USA-CHINA/ under CC BY-SA 2.0

As he meets with President Xi Jinping today, taxpayers are reminded that President Joe Biden wants to increase the U.S. corporate income tax rate to a level higher than communist China.

“When Xi meets with Biden he will thank Biden for fighting to impose a higher corporate tax rate on American businesses than China imposes on their companies,” said Grover Norquist, president of Americans for Tax Reform. “Biden’s higher tax rate would kneecap American workers and force America to compete on lower wages rather than lower taxes.”

In his most recent budget, President Biden wants to take the current 21% federal corporate income tax rate and raise it to 28%, higher than communist China’s 25%.

After adding state corporate income taxes, the combined average U.S. federal-state tax rate under the Biden proposal amounts to more than 32%.

Industry sectors of strategic use to the Chinese government pay an even lower rate of 15% or even 10%.

As noted by PwC, “the tax rate could be reduced to 15% for qualified enterprises which are engaged in industries encouraged by the China government (e.g. New/high Tech Enterprises and certain integrated circuits production enterprises).”

Note the comparison below:

While Biden’s formal budget calls for a hike in the U.S. corporate tax rate to 28%, Biden and Vice President Kamala Harris have loudly and repeatedly vowed to “eliminate”, “get rid of”, “repeal” and “reverse” the Tax Cuts and Jobs Act. Such repeal would mean reverting to the pre-TCJA corporate income tax rate of 35%.

Biden should be working to reduce the corporate tax rate, not increase it.

Economists across the political spectrum agree that workers bear the brunt of corporate tax increases.

Workers bear an estimated 70 percent of the corporate income tax as Stephen Entin of the Tax Foundation wrote in 2017:

“Over the last few decades, economists have used empirical studies to estimate the degree to which the corporate tax falls on labor and capital, in part by noting an inverse correlation between corporate taxes and wages and employment. These studies appear to show that labor bears between 50 percent and 100 percent of the burden of the corporate income tax, with 70 percent or higher the most likely outcome.”

A 2012 Harvard Business Review piece by Mihir A. Desai notes that raising the corporate tax lands “straight on the back” of the American worker and will see a decline in real wages. 

A 2012 paper at the University of Warwick and University of Oxford found that a $1 increase in the corporate tax reduces wages by 92 cents in the long term.
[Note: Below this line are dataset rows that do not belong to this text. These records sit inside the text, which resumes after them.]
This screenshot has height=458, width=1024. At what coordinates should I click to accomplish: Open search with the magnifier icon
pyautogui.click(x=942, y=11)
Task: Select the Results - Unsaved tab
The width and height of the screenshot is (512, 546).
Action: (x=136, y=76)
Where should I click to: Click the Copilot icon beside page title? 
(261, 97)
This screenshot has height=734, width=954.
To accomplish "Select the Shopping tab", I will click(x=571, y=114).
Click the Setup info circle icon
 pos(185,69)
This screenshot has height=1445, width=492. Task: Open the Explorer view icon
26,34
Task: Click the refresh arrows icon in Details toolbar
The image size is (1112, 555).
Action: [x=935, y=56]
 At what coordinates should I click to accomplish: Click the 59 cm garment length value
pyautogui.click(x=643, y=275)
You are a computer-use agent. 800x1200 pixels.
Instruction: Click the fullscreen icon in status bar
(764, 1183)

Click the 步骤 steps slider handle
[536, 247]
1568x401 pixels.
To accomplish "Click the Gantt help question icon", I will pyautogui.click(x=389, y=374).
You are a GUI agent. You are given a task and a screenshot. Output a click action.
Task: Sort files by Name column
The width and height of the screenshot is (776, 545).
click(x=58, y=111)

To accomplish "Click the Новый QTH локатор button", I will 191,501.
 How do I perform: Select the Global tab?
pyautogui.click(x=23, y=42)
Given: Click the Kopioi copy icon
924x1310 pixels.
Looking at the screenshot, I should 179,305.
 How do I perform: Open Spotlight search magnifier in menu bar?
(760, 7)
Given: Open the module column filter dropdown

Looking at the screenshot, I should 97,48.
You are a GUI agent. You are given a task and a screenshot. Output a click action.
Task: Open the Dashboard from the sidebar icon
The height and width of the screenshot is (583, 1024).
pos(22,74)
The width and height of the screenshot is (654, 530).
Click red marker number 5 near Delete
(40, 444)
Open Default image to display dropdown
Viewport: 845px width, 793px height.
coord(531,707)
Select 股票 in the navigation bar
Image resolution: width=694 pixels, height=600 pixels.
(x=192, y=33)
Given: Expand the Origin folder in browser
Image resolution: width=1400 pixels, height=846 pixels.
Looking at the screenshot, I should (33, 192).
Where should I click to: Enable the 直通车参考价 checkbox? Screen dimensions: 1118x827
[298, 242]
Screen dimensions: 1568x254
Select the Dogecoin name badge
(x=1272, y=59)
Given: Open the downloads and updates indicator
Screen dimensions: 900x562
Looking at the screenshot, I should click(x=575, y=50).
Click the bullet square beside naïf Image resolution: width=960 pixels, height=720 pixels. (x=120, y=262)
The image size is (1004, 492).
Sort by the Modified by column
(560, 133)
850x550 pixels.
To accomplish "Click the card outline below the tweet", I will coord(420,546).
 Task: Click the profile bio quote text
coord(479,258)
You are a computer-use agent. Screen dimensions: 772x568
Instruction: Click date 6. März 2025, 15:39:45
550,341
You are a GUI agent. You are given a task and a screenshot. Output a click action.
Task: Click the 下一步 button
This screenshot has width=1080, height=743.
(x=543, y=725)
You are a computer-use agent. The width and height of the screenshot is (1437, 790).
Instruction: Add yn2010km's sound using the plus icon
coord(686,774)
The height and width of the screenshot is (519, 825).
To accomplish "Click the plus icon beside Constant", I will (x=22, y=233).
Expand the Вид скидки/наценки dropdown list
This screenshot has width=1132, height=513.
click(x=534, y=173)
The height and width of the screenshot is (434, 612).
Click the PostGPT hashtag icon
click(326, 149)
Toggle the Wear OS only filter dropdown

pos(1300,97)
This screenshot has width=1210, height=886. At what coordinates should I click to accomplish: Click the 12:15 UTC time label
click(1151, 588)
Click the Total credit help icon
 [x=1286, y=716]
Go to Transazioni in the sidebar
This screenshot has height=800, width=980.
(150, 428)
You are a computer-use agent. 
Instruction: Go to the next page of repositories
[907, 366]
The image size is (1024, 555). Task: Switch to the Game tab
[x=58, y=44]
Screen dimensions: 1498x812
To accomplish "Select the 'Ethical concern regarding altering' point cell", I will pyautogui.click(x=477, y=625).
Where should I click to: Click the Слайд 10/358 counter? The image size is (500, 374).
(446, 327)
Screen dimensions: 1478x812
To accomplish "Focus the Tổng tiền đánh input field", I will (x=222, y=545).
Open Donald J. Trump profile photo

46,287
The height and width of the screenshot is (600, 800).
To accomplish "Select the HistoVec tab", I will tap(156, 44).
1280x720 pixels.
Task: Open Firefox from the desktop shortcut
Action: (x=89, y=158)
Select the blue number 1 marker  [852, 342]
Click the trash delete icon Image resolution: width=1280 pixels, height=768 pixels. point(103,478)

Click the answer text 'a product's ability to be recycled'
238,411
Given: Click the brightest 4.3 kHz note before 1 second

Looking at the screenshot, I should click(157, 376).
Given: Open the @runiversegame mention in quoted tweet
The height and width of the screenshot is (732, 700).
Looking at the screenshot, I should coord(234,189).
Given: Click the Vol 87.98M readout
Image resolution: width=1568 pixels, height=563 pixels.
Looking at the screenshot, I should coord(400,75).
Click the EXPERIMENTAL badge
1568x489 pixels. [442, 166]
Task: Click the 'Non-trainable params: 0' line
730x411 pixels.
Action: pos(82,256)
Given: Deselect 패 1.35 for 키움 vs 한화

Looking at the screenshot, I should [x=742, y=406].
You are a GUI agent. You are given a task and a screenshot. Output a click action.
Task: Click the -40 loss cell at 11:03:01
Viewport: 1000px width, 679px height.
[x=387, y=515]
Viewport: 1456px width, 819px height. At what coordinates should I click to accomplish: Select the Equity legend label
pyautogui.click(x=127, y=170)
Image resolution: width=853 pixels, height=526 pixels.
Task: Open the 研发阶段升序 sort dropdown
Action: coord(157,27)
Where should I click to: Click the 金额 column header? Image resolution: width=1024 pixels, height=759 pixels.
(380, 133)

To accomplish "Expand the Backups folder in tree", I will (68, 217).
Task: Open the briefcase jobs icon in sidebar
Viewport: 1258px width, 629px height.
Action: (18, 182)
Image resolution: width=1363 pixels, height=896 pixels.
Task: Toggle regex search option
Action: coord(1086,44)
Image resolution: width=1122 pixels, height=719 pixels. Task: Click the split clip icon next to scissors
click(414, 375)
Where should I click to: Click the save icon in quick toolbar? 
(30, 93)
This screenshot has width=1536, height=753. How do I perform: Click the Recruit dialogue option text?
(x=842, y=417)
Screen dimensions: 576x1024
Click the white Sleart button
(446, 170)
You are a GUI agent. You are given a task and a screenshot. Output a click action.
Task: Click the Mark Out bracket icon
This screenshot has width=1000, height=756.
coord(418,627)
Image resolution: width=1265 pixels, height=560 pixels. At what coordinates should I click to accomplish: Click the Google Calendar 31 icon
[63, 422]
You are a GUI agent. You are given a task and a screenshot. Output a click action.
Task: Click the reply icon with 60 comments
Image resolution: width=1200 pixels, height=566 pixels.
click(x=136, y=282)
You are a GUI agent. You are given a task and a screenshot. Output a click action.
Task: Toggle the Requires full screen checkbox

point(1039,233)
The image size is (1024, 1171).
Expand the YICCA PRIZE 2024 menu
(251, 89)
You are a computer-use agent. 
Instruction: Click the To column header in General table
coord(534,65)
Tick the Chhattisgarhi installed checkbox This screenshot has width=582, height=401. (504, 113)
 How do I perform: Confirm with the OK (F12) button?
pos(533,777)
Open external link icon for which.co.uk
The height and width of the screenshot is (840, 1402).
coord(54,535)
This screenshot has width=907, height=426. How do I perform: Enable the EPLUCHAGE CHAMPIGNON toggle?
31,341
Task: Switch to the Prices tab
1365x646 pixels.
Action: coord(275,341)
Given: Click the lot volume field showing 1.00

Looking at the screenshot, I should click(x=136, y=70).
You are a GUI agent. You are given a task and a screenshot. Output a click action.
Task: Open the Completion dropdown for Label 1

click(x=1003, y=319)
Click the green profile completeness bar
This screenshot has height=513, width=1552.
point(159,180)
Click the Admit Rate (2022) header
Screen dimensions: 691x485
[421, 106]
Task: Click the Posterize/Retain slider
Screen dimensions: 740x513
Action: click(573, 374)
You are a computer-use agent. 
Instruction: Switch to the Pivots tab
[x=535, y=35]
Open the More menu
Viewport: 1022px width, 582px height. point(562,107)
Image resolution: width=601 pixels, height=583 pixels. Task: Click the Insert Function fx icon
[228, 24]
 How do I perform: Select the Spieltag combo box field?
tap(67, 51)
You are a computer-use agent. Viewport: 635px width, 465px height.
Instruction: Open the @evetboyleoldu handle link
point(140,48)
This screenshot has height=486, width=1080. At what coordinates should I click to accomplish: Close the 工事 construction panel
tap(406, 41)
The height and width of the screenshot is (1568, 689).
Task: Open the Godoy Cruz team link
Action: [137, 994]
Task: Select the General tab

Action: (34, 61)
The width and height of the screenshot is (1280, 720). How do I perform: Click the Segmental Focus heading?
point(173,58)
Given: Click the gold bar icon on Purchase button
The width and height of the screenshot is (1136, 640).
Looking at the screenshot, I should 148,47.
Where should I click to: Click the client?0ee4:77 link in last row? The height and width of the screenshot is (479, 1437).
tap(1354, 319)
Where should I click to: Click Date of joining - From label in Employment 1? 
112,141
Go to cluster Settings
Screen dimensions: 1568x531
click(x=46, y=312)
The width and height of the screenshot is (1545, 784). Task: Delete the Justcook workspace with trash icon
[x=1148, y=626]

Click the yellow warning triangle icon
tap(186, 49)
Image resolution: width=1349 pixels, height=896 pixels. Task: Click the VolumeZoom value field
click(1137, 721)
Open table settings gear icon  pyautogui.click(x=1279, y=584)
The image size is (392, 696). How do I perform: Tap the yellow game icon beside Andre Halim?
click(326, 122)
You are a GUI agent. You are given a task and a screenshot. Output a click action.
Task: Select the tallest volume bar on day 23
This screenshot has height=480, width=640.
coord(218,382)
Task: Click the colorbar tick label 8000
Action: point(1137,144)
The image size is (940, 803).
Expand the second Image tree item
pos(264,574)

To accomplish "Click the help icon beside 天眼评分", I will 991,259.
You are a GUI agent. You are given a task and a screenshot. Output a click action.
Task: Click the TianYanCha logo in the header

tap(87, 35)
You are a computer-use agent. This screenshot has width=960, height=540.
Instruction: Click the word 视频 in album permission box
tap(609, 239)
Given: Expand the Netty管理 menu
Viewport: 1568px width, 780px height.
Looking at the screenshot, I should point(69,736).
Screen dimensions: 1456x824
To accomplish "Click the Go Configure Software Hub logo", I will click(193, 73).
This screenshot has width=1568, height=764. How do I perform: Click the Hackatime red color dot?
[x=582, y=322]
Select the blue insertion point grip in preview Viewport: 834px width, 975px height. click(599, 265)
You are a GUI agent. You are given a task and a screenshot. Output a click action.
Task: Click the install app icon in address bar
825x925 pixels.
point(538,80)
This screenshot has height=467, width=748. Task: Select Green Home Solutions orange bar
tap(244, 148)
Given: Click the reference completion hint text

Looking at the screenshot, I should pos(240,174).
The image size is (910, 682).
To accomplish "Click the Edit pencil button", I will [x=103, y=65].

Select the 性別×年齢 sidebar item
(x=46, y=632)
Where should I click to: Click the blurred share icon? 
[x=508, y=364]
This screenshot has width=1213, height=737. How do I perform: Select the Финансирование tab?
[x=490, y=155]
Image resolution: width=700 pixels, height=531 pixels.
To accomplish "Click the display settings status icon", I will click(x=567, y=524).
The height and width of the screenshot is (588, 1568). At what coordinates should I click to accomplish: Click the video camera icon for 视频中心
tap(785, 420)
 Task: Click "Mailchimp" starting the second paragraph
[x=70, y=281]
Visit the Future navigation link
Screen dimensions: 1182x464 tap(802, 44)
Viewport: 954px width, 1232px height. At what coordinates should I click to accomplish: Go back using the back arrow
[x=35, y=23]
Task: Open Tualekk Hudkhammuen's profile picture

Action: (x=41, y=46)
This study was conducted by Wiji Arulampalam, Michael P. Devereux, and Giorgia Maffini and included data from over 55,000 businesses located in nine European countries in the period 1996-2003.

Even the left-of-center Tax Policy Center estimates that 20 percent of the burden of the corporate income tax is borne by labor.

While Biden likes to pretend his tax increases are for Scrooge McDuck and Rich Uncle Pennybags, everyone gets hit.